Only Reps. Derrick Graham, D-Frankfort, and Reginald Meeks, D-Louisville, voted “no” on Senate Bill 45 filed by Sen. Chris McDaniel, R-Taylor Mill, which also had bipartisanship sponsorship as Republicans Joe Bowen, Danny Carroll, C. B. Embry Jr., Chris Girdler, Mike Wilson and Max Wise were joined as cosponsors by Louisville Democrat Perry Clark.
Opening up the legislators’ pension plan, which, mysteriously, is the healthiest of Kentucky’s retirement funds – while the Kentucky Employees Retirement System teeters on the verge of insolvency – would shed much-needed light on how part-time politicians collect $40,000 legislative salaries but retire with six-and-seven-figure publicly funded, but secretly maintained, pensions.

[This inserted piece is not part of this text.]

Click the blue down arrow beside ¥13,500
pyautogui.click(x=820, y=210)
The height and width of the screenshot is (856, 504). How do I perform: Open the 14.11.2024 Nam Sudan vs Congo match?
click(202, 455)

Even committee chairman Brent Yonts, D-Greenville, a vocal opponent of shining the light on the commonwealth’s crisis-ridden pension systems, voted “yes” to giving citizens access to information regarding his own retirement benefits.
Amazing, isn’t it, what can happen during political full moons known as election years?

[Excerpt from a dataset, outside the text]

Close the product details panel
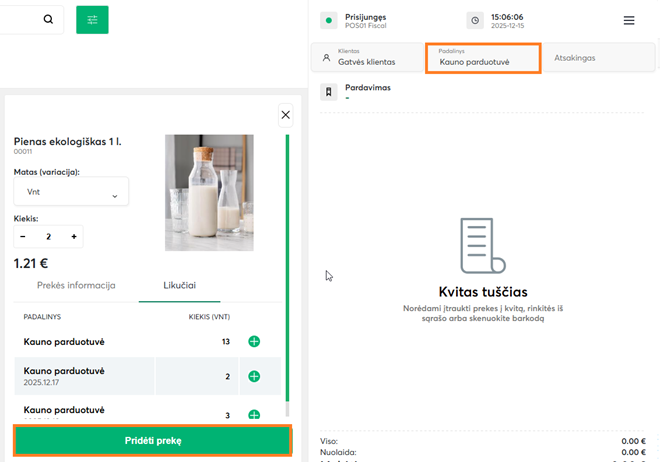 pyautogui.click(x=286, y=115)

The fact that it’s campaign season likely is the reason House Speaker Greg Stumbo, D-Prestonsburg, and Majority Floor Leader Rocky Adkins, D-Sandy Hook, made sure all 100 House members didn’t get to – or have to, depending on each lawmaker’s perspective – vote on SB 45.
Adkins in 2005 voted for House Bill 299 – also known as the “Greed Bill” – when it passed with overwhelming support from both parties.
Stumbo as a result of HB 299 stands to reap an estimated lifetime legislative-pension windfall of $1.2 million – the difference in the amount he’ll amass should he fulfill his life expectancy versus what he would have gotten without the spike provided by the Greed Bill.
HB 299 allows Stumbo to use his three highest years’ of salary when he was attorney general in determining the size of his legislative pension rather than the much-smaller paycheck he received during his 31 years in the General Assembly.
While I don’t profess to understand how brown cows eat green grass and produce white milk, how many Kentucky taxpayers can possibly comprehend how a part-time politician earns a $40,000 salary, becomes attorney general for four years in an entirely different branch of government and winds up raking in millions in legislative-pension payments?
Putting transparency of politicians’ pensions to a vote on the House floor during an election season would have placed recalcitrant members of both parties who want to maintain Frankfort’s good-ole-boy secrecy in a tough spot.
These are mostly political dinosaurs who don’t want to open the blinds; they also don’t want a political challenger for their seat calling them on their opposition to open and accountable government.
Putting transparency for a vote before the entire House just ahead of an election would have successfully forced an overwhelming majority of lawmakers to do the right thing – even if for impure reasons.
Since Stumbo didn’t call the bill for a vote by the entire House, politicians like Yonts and Speaker Pro Tem Rep. Jody Richards, D-Bowling Green, who voted “yes” in committee but failed to provide leadership needed to move the legislation to the floor for a vote, can go home and campaign on claims they support openness while breathing a sigh of political relief that most of their colleagues were denied the opportunity to weigh in.
As a result, taxpayers still don’t know how many pension checks Richards will collect thanks to his 40-year rumble in Frankfort, during the latter part of which Kentucky’s retirement systems – with the exception of the politicians’ plan – has spiraled downward.